Friday, attorneys for the plaintiffs filed a 400-page complaint contending that the civil Racketeering Influenced Corrupt Organizations, or RICO, statute should be applied to the case. The plaintiffs allege that a five-decade practice of covering up priests’ sexual abuse of children warrants the RICO application.
The RICO allegations in the classaction suit contend that the diocese and the American bishops conspired for half a century to cover up sexual abuse of children by 30 priests.
Friday’s complaint was in response to an order by Superior Court Judge Richard Williams, who had given the plaintiffs’ attorneys three weeks to outline why he should not eliminate the racketeering allegations from the suit.
Camden Bishop James P. McHugh, who has called the racketeering allegations “a twisted legal theory,” said they and the lawsuit had been brought “so that the diocese will be forced to pay the claimants millions of dollars.”
In the amended complaint, attorneys Stephen Rubino and Edward Ross outlined why they believe the court should consider RICO.

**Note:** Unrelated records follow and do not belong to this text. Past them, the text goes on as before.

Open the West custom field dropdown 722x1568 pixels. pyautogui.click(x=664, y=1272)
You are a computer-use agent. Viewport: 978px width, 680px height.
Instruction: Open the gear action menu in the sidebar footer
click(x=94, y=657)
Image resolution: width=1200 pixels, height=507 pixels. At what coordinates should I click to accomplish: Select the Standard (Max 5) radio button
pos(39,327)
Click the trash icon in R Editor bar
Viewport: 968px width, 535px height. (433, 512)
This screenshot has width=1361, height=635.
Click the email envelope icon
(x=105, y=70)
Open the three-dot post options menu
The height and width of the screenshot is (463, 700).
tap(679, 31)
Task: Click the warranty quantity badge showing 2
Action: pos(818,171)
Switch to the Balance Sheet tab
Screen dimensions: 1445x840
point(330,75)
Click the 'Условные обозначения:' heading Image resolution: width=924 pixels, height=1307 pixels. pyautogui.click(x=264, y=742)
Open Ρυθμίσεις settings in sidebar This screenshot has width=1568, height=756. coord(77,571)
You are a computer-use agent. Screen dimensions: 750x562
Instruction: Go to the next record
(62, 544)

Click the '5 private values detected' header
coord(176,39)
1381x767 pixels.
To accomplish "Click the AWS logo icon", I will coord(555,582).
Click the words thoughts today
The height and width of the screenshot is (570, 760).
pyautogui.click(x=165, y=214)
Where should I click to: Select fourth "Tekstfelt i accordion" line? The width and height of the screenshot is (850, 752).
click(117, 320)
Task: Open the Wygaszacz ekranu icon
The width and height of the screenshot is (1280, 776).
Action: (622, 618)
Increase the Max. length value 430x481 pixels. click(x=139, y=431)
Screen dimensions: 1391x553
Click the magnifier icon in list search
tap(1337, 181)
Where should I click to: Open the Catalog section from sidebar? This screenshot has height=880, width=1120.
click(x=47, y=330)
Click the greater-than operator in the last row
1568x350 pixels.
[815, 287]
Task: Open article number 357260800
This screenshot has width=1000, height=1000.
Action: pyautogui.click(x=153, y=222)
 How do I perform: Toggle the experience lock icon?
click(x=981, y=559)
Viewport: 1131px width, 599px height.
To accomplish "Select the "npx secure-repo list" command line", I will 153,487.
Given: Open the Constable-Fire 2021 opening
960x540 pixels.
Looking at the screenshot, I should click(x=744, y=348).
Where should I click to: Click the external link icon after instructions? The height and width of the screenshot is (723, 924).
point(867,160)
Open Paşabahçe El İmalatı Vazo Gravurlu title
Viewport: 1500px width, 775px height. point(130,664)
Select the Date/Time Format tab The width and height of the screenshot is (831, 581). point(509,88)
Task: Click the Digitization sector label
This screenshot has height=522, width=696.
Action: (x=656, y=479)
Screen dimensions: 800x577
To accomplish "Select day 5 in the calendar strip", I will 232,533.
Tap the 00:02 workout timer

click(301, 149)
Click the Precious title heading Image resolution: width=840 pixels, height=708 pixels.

The law, they said, was written to protect citizens from an organization that used its power to rob them of their property rights by conspiring to cover up its members’ wrongdoing.
In the issue of pedophile priests, the attorneys alleged, the church covered up the wrongdoing to protect its assets, especially church collections.
In the amended complaint, the attorneys have tried to bolster their argument.
They contend that the sexualassault victims “were damaged in their employment or calling … by the same said racketeering activity and enterprise.”
The attorneys listed several examples: The assault victims “were injured in their business or property in that they were deprived of the society, services, earning capacity, consortium, and other property rights,” and were damaged “by having to expend … money on medical care and treatment.”
The original class action contends that the 30 priests, a nun and a church volunteer were involved in child sexual abuse as far back as 1937.